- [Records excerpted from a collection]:
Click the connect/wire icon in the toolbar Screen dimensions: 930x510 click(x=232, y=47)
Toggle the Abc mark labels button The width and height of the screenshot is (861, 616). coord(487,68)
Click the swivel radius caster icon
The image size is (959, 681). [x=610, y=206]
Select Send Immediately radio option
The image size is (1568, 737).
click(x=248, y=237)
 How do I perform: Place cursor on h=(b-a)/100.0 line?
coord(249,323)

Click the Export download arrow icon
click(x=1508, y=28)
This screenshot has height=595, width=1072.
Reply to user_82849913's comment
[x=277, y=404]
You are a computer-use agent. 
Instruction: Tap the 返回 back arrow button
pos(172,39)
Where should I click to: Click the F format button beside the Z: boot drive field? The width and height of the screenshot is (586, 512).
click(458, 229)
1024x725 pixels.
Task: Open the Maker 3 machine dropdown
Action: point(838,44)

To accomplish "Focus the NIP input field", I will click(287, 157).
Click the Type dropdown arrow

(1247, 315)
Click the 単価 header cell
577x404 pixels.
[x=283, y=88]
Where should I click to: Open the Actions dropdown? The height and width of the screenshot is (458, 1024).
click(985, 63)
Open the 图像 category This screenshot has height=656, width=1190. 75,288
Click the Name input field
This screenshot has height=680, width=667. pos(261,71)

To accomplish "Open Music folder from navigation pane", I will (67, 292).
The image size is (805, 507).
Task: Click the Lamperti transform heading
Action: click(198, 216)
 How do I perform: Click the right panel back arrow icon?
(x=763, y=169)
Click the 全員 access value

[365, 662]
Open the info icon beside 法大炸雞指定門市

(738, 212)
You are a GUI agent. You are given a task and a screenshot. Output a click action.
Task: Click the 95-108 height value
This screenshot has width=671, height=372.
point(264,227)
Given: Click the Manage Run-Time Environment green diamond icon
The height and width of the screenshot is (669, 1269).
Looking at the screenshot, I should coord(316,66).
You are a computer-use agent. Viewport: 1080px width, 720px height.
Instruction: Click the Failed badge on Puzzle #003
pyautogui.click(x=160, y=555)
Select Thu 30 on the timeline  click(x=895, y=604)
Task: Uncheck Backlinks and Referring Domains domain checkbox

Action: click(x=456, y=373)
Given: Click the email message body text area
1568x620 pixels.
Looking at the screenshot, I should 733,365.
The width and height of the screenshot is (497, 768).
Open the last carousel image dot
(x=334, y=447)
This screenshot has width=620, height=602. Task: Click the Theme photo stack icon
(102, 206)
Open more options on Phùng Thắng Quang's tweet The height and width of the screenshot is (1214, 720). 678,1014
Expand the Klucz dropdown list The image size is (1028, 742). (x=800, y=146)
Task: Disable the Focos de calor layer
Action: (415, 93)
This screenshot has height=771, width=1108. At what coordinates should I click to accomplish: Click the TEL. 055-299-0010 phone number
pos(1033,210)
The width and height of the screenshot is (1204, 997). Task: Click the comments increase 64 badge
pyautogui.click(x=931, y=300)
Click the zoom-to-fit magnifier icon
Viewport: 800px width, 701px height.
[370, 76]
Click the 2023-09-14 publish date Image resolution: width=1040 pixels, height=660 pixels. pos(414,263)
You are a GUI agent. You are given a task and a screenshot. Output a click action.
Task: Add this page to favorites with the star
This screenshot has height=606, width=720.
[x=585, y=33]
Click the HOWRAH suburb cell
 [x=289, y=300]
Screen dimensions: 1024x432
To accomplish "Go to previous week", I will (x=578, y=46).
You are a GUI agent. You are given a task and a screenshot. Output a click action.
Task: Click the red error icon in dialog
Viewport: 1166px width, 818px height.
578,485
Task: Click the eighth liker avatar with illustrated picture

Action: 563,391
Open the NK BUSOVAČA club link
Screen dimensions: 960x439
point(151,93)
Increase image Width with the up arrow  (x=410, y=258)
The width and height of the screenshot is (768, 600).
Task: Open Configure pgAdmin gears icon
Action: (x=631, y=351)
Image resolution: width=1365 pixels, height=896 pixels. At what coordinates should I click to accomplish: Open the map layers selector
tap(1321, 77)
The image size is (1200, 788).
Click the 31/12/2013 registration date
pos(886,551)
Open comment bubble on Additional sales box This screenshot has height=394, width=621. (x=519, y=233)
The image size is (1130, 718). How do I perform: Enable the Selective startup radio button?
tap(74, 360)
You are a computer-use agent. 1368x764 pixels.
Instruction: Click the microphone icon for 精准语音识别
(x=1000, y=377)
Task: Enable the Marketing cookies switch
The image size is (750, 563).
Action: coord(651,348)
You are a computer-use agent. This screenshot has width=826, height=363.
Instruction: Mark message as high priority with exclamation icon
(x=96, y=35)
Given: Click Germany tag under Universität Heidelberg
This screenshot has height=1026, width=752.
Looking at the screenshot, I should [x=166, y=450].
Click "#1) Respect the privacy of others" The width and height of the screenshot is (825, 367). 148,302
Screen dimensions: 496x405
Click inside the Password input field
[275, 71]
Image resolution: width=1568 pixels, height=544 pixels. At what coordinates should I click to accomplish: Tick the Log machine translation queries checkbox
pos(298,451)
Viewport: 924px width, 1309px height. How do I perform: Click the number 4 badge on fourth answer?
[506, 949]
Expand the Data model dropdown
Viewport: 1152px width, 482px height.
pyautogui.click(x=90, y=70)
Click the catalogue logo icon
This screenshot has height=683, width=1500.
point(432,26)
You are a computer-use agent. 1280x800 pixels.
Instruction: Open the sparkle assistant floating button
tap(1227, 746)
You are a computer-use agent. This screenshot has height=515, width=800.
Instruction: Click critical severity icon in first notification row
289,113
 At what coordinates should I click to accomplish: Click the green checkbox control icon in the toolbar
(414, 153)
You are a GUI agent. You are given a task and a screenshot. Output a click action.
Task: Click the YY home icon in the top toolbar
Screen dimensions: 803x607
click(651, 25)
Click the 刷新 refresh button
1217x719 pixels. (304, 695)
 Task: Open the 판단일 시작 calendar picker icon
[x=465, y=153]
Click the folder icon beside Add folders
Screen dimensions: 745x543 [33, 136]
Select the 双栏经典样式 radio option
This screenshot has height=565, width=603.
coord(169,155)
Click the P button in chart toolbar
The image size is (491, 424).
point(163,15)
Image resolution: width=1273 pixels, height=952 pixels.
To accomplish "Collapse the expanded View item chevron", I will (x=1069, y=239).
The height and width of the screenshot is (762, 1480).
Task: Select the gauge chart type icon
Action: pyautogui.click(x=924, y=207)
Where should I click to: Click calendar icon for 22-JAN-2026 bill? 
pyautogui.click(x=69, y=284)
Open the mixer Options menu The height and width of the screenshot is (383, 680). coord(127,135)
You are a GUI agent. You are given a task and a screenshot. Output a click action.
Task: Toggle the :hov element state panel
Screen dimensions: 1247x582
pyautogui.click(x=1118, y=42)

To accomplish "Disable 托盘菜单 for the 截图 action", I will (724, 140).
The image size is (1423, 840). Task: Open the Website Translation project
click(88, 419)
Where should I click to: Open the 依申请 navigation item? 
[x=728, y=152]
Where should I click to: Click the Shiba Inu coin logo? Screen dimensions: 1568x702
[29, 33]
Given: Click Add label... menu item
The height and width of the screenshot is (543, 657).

- [Task directions]:
Once more, give all the records exactly as they were written.

- [Solution to the problem]:
Click the connect/wire icon in the toolbar Screen dimensions: 930x510 click(x=232, y=47)
Toggle the Abc mark labels button The width and height of the screenshot is (861, 616). coord(487,68)
Click the swivel radius caster icon
The image size is (959, 681). [x=610, y=206]
Select Send Immediately radio option
The image size is (1568, 737).
click(x=248, y=237)
 How do I perform: Place cursor on h=(b-a)/100.0 line?
coord(249,323)

Click the Export download arrow icon
click(x=1508, y=28)
This screenshot has height=595, width=1072.
Reply to user_82849913's comment
[x=277, y=404]
You are a computer-use agent. 
Instruction: Tap the 返回 back arrow button
pos(172,39)
Where should I click to: Click the F format button beside the Z: boot drive field? The width and height of the screenshot is (586, 512).
click(458, 229)
1024x725 pixels.
Task: Open the Maker 3 machine dropdown
Action: point(838,44)

To accomplish "Focus the NIP input field", I will click(287, 157).
Click the Type dropdown arrow

(1247, 315)
Click the 単価 header cell
577x404 pixels.
[x=283, y=88]
Where should I click to: Open the Actions dropdown? The height and width of the screenshot is (458, 1024).
click(985, 63)
Open the 图像 category This screenshot has height=656, width=1190. 75,288
Click the Name input field
This screenshot has height=680, width=667. pos(261,71)

To accomplish "Open Music folder from navigation pane", I will (67, 292).
The image size is (805, 507).
Task: Click the Lamperti transform heading
Action: click(198, 216)
 How do I perform: Click the right panel back arrow icon?
(x=763, y=169)
Click the 全員 access value

[365, 662]
Open the info icon beside 法大炸雞指定門市

(738, 212)
You are a GUI agent. You are given a task and a screenshot. Output a click action.
Task: Click the 95-108 height value
This screenshot has width=671, height=372.
point(264,227)
Given: Click the Manage Run-Time Environment green diamond icon
The height and width of the screenshot is (669, 1269).
Looking at the screenshot, I should coord(316,66).
You are a computer-use agent. Viewport: 1080px width, 720px height.
Instruction: Click the Failed badge on Puzzle #003
pyautogui.click(x=160, y=555)
Select Thu 30 on the timeline  click(x=895, y=604)
Task: Uncheck Backlinks and Referring Domains domain checkbox

Action: click(x=456, y=373)
Given: Click the email message body text area
1568x620 pixels.
Looking at the screenshot, I should 733,365.
The width and height of the screenshot is (497, 768).
Open the last carousel image dot
(x=334, y=447)
This screenshot has width=620, height=602. Task: Click the Theme photo stack icon
(102, 206)
Open more options on Phùng Thắng Quang's tweet The height and width of the screenshot is (1214, 720). 678,1014
Expand the Klucz dropdown list The image size is (1028, 742). (x=800, y=146)
Task: Disable the Focos de calor layer
Action: (415, 93)
This screenshot has height=771, width=1108. At what coordinates should I click to accomplish: Click the TEL. 055-299-0010 phone number
pos(1033,210)
The width and height of the screenshot is (1204, 997). Task: Click the comments increase 64 badge
pyautogui.click(x=931, y=300)
Click the zoom-to-fit magnifier icon
Viewport: 800px width, 701px height.
[370, 76]
Click the 2023-09-14 publish date Image resolution: width=1040 pixels, height=660 pixels. pos(414,263)
You are a GUI agent. You are given a task and a screenshot. Output a click action.
Task: Add this page to favorites with the star
This screenshot has height=606, width=720.
[x=585, y=33]
Click the HOWRAH suburb cell
 [x=289, y=300]
Screen dimensions: 1024x432
To accomplish "Go to previous week", I will (x=578, y=46).
You are a GUI agent. You are given a task and a screenshot. Output a click action.
Task: Click the red error icon in dialog
Viewport: 1166px width, 818px height.
578,485
Task: Click the eighth liker avatar with illustrated picture

Action: 563,391
Open the NK BUSOVAČA club link
Screen dimensions: 960x439
point(151,93)
Increase image Width with the up arrow  (x=410, y=258)
The width and height of the screenshot is (768, 600).
Task: Open Configure pgAdmin gears icon
Action: (x=631, y=351)
Image resolution: width=1365 pixels, height=896 pixels. At what coordinates should I click to accomplish: Open the map layers selector
tap(1321, 77)
The image size is (1200, 788).
Click the 31/12/2013 registration date
pos(886,551)
Open comment bubble on Additional sales box This screenshot has height=394, width=621. (x=519, y=233)
The image size is (1130, 718). How do I perform: Enable the Selective startup radio button?
tap(74, 360)
You are a computer-use agent. 1368x764 pixels.
Instruction: Click the microphone icon for 精准语音识别
(x=1000, y=377)
Task: Enable the Marketing cookies switch
The image size is (750, 563).
Action: coord(651,348)
You are a computer-use agent. This screenshot has width=826, height=363.
Instruction: Mark message as high priority with exclamation icon
(x=96, y=35)
Given: Click Germany tag under Universität Heidelberg
This screenshot has height=1026, width=752.
Looking at the screenshot, I should [x=166, y=450].
Click "#1) Respect the privacy of others" The width and height of the screenshot is (825, 367). 148,302
Screen dimensions: 496x405
Click inside the Password input field
[275, 71]
Image resolution: width=1568 pixels, height=544 pixels. At what coordinates should I click to accomplish: Tick the Log machine translation queries checkbox
pos(298,451)
Viewport: 924px width, 1309px height. How do I perform: Click the number 4 badge on fourth answer?
[506, 949]
Expand the Data model dropdown
Viewport: 1152px width, 482px height.
pyautogui.click(x=90, y=70)
Click the catalogue logo icon
This screenshot has height=683, width=1500.
point(432,26)
You are a computer-use agent. 1280x800 pixels.
Instruction: Open the sparkle assistant floating button
tap(1227, 746)
You are a computer-use agent. This screenshot has height=515, width=800.
Instruction: Click critical severity icon in first notification row
289,113
 At what coordinates should I click to accomplish: Click the green checkbox control icon in the toolbar
(414, 153)
You are a GUI agent. You are given a task and a screenshot. Output a click action.
Task: Click the YY home icon in the top toolbar
Screen dimensions: 803x607
click(651, 25)
Click the 刷新 refresh button
1217x719 pixels. (304, 695)
 Task: Open the 판단일 시작 calendar picker icon
[x=465, y=153]
Click the folder icon beside Add folders
Screen dimensions: 745x543 [33, 136]
Select the 双栏经典样式 radio option
This screenshot has height=565, width=603.
coord(169,155)
Click the P button in chart toolbar
The image size is (491, 424).
point(163,15)
Image resolution: width=1273 pixels, height=952 pixels.
To accomplish "Collapse the expanded View item chevron", I will (x=1069, y=239).
The height and width of the screenshot is (762, 1480).
Task: Select the gauge chart type icon
Action: pyautogui.click(x=924, y=207)
Where should I click to: Click calendar icon for 22-JAN-2026 bill? 
pyautogui.click(x=69, y=284)
Open the mixer Options menu The height and width of the screenshot is (383, 680). coord(127,135)
You are a GUI agent. You are given a task and a screenshot. Output a click action.
Task: Toggle the :hov element state panel
Screen dimensions: 1247x582
pyautogui.click(x=1118, y=42)

To accomplish "Disable 托盘菜单 for the 截图 action", I will (724, 140).
The image size is (1423, 840). Task: Open the Website Translation project
click(88, 419)
Where should I click to: Open the 依申请 navigation item? 
[x=728, y=152]
Where should I click to: Click the Shiba Inu coin logo? Screen dimensions: 1568x702
[29, 33]
Given: Click Add label... menu item
The height and width of the screenshot is (543, 657).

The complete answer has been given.